[Opening TEXT PROVIDED section]
Again EV paraphrasing Plato: “The general social environment in courts, assemblies, and theaters is the principal formative influence on young men, not the teaching of this or that individual sophist.  The many who exert the continuous pressure are ‘the Great Sophist’.

Plato/Socrates, The Republic:  “The individual sophists who teach for money have no doctrine of their own but echo the opinion of the multitude; and that is what they call their wisdom.  The professional sophist is rather comparable to a man in charge of a ‘great beast’;  he will study the habits of the animal and find out how to manage it.  Good will be what the beast likes, and bad will be what arouses its temper.”

Another “type” which seems to characterize modern society is the Therapist, as ably articulated by Philip Rieff (The Triumph of the Therapeutic).  But I begin to suspect that the Therapist is yet another variation on the Sophist.  He is an Advocate for the person paying the bills, spinning arguments to demonstrate that the subject is not responsible for his own problems.   (Consider the modern role of defense psychiatrists in courtrooms, invariably arguing for a frame of mind that renders the accused person less than fully responsible for his crimes.)  As EV put it, “The sophist proclaims his disease as the measure of human and social order.”

Flannery O’Connor wrote that “Plato’s enemies were the Sophists, and Socrates’ arguments against them are still today the classical arguments against that sophistic philosophy of existence which characterizes positivism and the age of enlightenment.”

Plato puts the contrast between philosopher and the sophist in the starkest possible light when he writes in The Laws: “God is for us (philosophers) the measure of all things, of a truth;  more truly so than, as they (sophists) say, man.”

Or, as EV put it, “The validity of the standards adapted by Plato and Aristotle depends on the conception of a man who can be the measure of society because God is the measure of his soul.”

The “Mere Flabbiness” of the Elites

by Ben Finiti

I came across a passage which seems to describe in remarkably succinct terms the process of the “avant garde” elite’s degradation of our culture.  It is in a 1940 book on Aeschylus by the classical scholar Gilbert Murray.  He is contrasting his subject with the turmoil raised by the Sophists of Athens.

“The development is one which has often been repeated in ages of great intellectual activity.  Vigorous minds begin to question the convention in which they have been brought up and which they have now outgrown.  They reject first the elements in them which are morally repulsive, then the parts that are obviously incredible; they try to reject the husk and preserve the kernel, and for a time reach a far higher moral and intellectual standard than the generations before them or the duller people of their own time.
[Closing TEXT PROVIDED section]
[Opening SUPPLIED DATA section]
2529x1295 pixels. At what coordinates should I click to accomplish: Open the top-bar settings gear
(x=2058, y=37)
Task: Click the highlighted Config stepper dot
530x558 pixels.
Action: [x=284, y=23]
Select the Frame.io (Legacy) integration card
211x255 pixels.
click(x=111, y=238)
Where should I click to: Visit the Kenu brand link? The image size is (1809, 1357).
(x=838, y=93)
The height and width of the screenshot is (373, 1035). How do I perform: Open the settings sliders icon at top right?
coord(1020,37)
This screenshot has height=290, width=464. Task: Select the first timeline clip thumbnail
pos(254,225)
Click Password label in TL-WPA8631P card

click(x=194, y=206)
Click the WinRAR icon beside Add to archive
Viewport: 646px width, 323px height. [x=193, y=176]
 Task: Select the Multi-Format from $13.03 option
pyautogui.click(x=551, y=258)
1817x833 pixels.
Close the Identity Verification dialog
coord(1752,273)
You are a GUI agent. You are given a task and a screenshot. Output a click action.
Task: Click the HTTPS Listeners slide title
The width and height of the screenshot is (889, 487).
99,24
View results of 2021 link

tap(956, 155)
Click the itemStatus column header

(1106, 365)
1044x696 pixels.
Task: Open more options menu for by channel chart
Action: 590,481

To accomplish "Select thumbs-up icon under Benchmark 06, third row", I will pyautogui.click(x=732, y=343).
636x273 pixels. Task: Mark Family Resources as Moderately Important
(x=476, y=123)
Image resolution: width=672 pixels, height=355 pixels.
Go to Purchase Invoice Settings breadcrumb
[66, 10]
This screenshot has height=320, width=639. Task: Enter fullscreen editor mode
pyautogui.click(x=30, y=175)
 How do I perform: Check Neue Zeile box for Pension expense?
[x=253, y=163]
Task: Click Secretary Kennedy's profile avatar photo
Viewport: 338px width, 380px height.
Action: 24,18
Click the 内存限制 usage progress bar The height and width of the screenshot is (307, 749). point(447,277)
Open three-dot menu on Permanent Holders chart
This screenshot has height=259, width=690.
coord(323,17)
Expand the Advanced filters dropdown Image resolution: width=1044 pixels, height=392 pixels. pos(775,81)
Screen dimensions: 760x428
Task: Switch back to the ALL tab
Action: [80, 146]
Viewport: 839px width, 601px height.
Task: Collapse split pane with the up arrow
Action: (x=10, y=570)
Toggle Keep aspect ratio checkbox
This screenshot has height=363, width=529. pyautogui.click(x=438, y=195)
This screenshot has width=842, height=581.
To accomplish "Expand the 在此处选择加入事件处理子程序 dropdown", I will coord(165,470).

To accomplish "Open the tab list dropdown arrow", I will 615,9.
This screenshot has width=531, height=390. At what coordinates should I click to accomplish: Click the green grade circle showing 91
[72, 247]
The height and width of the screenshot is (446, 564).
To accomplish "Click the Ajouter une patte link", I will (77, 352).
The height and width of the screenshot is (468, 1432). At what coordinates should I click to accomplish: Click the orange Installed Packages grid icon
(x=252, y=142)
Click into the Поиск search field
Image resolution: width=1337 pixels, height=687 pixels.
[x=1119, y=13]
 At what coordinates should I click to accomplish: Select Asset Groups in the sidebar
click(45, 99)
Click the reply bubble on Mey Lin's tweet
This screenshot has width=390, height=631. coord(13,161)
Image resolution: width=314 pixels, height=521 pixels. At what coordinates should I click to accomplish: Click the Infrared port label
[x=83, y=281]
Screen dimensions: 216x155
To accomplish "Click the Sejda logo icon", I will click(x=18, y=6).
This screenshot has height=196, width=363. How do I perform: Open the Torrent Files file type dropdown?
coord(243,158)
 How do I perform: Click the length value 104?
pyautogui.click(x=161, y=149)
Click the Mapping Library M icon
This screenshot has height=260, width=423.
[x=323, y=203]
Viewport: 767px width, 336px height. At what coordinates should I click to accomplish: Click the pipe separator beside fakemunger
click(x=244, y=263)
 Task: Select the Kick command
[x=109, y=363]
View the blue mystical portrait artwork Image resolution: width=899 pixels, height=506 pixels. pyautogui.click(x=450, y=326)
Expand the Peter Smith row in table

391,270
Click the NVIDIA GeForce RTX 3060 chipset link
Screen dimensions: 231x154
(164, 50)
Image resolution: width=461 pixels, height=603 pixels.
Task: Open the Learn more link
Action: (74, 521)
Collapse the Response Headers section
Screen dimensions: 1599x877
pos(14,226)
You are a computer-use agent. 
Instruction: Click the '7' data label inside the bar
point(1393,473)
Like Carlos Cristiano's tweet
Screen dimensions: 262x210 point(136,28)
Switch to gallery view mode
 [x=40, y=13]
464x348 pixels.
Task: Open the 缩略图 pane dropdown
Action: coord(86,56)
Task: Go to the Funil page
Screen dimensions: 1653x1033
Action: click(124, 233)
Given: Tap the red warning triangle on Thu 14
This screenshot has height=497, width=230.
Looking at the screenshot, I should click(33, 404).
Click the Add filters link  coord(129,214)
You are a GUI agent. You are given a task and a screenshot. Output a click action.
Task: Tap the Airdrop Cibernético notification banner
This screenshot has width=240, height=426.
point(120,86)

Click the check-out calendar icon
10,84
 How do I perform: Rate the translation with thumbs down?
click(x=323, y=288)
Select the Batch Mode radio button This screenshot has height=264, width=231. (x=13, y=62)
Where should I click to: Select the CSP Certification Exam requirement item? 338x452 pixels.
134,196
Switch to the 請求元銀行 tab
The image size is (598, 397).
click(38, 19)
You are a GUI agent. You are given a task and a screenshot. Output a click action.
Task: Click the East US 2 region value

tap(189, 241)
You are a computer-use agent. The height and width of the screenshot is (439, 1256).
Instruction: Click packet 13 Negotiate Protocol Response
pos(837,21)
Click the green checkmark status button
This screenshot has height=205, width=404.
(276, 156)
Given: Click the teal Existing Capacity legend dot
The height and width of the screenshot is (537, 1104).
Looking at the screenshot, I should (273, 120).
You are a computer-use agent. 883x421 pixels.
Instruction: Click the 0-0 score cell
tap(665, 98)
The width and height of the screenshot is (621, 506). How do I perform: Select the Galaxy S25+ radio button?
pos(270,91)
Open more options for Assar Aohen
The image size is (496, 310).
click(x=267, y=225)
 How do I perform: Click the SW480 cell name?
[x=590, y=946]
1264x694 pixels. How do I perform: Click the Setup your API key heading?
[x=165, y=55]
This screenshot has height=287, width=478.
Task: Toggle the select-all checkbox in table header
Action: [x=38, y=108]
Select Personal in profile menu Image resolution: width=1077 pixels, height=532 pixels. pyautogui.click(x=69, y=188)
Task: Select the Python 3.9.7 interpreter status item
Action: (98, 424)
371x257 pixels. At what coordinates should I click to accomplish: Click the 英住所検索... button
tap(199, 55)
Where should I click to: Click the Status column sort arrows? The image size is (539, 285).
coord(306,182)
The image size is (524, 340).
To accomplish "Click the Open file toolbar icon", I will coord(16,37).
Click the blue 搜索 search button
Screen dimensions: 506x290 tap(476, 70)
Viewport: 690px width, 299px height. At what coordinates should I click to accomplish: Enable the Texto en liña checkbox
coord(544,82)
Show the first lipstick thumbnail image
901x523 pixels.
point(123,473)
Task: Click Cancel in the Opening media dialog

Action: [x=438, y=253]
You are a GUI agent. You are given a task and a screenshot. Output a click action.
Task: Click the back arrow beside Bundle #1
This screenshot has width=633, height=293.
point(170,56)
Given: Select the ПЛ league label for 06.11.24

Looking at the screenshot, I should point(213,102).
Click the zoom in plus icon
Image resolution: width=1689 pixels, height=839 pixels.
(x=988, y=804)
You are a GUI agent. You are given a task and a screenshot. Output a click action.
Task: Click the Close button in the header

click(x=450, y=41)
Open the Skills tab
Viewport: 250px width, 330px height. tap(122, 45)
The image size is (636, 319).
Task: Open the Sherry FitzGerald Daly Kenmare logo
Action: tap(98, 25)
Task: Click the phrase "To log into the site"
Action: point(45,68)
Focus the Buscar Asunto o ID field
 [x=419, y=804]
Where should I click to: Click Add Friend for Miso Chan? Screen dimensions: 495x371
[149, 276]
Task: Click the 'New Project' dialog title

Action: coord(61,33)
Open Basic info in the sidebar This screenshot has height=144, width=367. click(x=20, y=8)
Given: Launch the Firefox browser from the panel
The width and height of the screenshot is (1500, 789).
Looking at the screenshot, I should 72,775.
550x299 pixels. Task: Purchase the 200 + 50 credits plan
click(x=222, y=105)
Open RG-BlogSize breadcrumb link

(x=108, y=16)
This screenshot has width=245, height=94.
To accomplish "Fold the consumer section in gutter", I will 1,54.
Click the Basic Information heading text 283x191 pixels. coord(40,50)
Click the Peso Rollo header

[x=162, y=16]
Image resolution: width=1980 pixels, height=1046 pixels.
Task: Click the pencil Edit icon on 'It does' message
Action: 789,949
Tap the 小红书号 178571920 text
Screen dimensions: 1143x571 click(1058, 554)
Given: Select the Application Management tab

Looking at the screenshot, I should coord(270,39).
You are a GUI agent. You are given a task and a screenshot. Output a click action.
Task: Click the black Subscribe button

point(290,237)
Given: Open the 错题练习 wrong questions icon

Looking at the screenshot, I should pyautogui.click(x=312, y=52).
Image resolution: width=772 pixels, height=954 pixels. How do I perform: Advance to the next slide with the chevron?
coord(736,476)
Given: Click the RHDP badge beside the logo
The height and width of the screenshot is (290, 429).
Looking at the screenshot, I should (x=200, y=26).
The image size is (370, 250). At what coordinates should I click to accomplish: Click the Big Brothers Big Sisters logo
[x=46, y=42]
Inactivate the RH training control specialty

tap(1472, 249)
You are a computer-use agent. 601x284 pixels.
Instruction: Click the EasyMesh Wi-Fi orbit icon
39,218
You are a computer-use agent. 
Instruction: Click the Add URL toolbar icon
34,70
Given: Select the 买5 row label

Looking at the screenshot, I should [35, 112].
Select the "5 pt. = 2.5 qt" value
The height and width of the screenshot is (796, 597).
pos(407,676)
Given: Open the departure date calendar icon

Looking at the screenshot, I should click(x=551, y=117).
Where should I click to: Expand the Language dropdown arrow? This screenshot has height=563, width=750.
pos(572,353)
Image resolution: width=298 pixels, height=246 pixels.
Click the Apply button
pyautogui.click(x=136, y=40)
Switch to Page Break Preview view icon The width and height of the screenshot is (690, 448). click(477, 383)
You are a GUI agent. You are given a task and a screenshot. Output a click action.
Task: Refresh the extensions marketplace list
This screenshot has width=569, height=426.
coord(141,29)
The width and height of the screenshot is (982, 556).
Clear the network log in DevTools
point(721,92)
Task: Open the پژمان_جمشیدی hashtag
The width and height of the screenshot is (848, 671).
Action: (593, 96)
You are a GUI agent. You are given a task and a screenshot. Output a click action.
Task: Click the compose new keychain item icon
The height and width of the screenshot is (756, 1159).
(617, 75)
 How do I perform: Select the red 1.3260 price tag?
[Closing SUPPLIED DATA section]
TO DO: Revise the part of the text between "Plato puts the" and "Sophists of Athens.", inclusive, so that "Sophocles" stands in place of "Aeschylus". The entries have nothing to do with this exercise.

SOLUTION FOR THIS PROBLEM:
Plato puts the contrast between philosopher and the sophist in the starkest possible light when he writes in The Laws: “God is for us (philosophers) the measure of all things, of a truth;  more truly so than, as they (sophists) say, man.”

Or, as EV put it, “The validity of the standards adapted by Plato and Aristotle depends on the conception of a man who can be the measure of society because God is the measure of his soul.”

The “Mere Flabbiness” of the Elites

by Ben Finiti

I came across a passage which seems to describe in remarkably succinct terms the process of the “avant garde” elite’s degradation of our culture.  It is in a 1940 book on Sophocles by the classical scholar Gilbert Murray.  He is contrasting his subject with the turmoil raised by the Sophists of Athens.